▸ TRECHO DADO
# # # # #

Tenho pensado seriamente em abrir um bar. Um lugarzinho pequeno, apenas um balcão, algumas mesas e — essencial — um espaço para uma pista de dança, para promover festas com entrada franca. Talvez uma bancadinha para vender vinis? Não sei onde seria, não sei quanto eu gastaria com o empreendimento, não sei qual seria o nome; só sei que tenho essa vontade, motivada sem dúvida pela total desesperança diante das perspectivas profissionais da carreira que escolhi. Ventilei minha ideia nas redes sociais e vários amigos se alarmaram, lembrando da altíssima taxa de mortalidade dos negócios do segmento, agravada pelo miserê econômico sem fim no qual a cidade e o estado do Rio de Janeiro se encontram. Se o Bar Luiz, centenária instituição da boêmia carioca, está prestes a fechar as portas, que esperança teria eu como botequineiro?

# # # # #

[Uma sequência de entradas]
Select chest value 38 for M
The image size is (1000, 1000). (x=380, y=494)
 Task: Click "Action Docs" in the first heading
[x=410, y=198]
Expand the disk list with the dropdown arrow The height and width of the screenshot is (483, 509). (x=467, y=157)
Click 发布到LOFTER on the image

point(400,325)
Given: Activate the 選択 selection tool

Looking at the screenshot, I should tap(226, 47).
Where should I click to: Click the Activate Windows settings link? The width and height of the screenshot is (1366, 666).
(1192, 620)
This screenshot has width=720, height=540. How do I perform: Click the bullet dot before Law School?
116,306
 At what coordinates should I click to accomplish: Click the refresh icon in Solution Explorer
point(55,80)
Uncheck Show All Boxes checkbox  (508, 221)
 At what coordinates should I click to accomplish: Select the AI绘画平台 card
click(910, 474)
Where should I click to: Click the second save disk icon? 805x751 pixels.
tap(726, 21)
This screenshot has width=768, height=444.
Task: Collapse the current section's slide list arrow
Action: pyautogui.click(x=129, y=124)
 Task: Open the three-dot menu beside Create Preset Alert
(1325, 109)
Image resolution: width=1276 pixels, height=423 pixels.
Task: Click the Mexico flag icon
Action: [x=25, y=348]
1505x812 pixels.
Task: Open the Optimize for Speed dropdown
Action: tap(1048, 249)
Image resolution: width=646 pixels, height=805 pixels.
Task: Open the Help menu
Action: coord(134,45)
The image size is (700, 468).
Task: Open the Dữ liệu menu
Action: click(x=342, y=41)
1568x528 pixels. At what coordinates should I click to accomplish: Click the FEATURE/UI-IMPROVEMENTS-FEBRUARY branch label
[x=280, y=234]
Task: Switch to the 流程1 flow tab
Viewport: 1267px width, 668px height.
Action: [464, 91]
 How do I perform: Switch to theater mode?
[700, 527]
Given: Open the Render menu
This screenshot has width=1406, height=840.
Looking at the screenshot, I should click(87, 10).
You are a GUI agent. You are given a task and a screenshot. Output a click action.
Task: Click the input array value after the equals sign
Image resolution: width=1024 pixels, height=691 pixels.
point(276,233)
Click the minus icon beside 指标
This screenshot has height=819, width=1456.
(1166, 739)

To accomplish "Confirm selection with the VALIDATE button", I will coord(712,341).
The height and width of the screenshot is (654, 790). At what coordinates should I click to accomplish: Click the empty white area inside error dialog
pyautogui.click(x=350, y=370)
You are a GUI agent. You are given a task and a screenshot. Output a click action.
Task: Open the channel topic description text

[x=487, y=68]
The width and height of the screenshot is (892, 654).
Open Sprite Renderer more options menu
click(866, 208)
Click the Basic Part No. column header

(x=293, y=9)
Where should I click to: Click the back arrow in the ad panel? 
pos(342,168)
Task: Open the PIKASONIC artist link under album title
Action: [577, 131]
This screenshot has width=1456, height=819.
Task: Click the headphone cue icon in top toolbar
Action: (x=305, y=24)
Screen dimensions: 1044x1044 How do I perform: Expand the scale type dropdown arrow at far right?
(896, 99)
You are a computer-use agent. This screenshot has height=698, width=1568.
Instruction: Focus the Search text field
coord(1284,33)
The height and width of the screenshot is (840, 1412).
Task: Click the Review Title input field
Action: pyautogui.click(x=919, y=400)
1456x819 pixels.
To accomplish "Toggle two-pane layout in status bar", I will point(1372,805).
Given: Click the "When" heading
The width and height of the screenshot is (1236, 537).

# # # # #

▸ PEDIDO 1
Responda às perguntas sobre o trecho que trata da vontade de abrir um bar:
(a) Além do balcão e de algumas mesas, que espaço é apontado como essencial?
(b) Onde a ideia foi compartilhada antes de os amigos se alarmarem?
(c) Que bar, descrito como centenária instituição da boêmia carioca, está prestes a fechar as portas?
▸ PEDIDO 2
Dê continuidade ao trecho sobre a vontade de abrir um bar, começando logo após a última frase apresentada.

▸ RESPOSTA DO EXERCÍCIO 1
(a) Um espaço para uma pista de dança, para promover festas com entrada franca.
(b) Nas redes sociais.
(c) O Bar Luiz.

▸ RESPOSTA DO EXERCÍCIO 2
O fim do Rio de Janeiro está consumado, e a morte dos Restaurantes Tradicionais Cariocas™ é parte do processo. Uma cidade e um estado não acabam de repente, nem por uma única razão; é preciso que ocorra uma confluência de fatores políticos, sociais, econômicos e psicológicos, gestada durante um longo tempo, para desembocar na merda em que os fluminenses se encontram hoje. Os Restaurantes Tradicionais Cariocas™ (RTCs, para abreviar) pertencem a um Rio que não existe mais. O Capela, o Bar Brasil, a Casa Vilarino, o Cosmopolita, o Rio Minho, o Lamas, a Colombo, a Paladino, a Toca do Baiacu, o Itahy, o Cedro do Líbano, o Escondidinho, o Opus, o Mosteiro, o Sentaí, o Esquimó, a Casa Urich e outros tantos no eixo Cidade Nova-Centro-Lapa são anacronismos, palimpsestos teimosos que registram a existência pregressa de uma cidade, e de uma sociedade, que já se foram. Mas quando esses lugares se vão, também não é por uma única causa mortis.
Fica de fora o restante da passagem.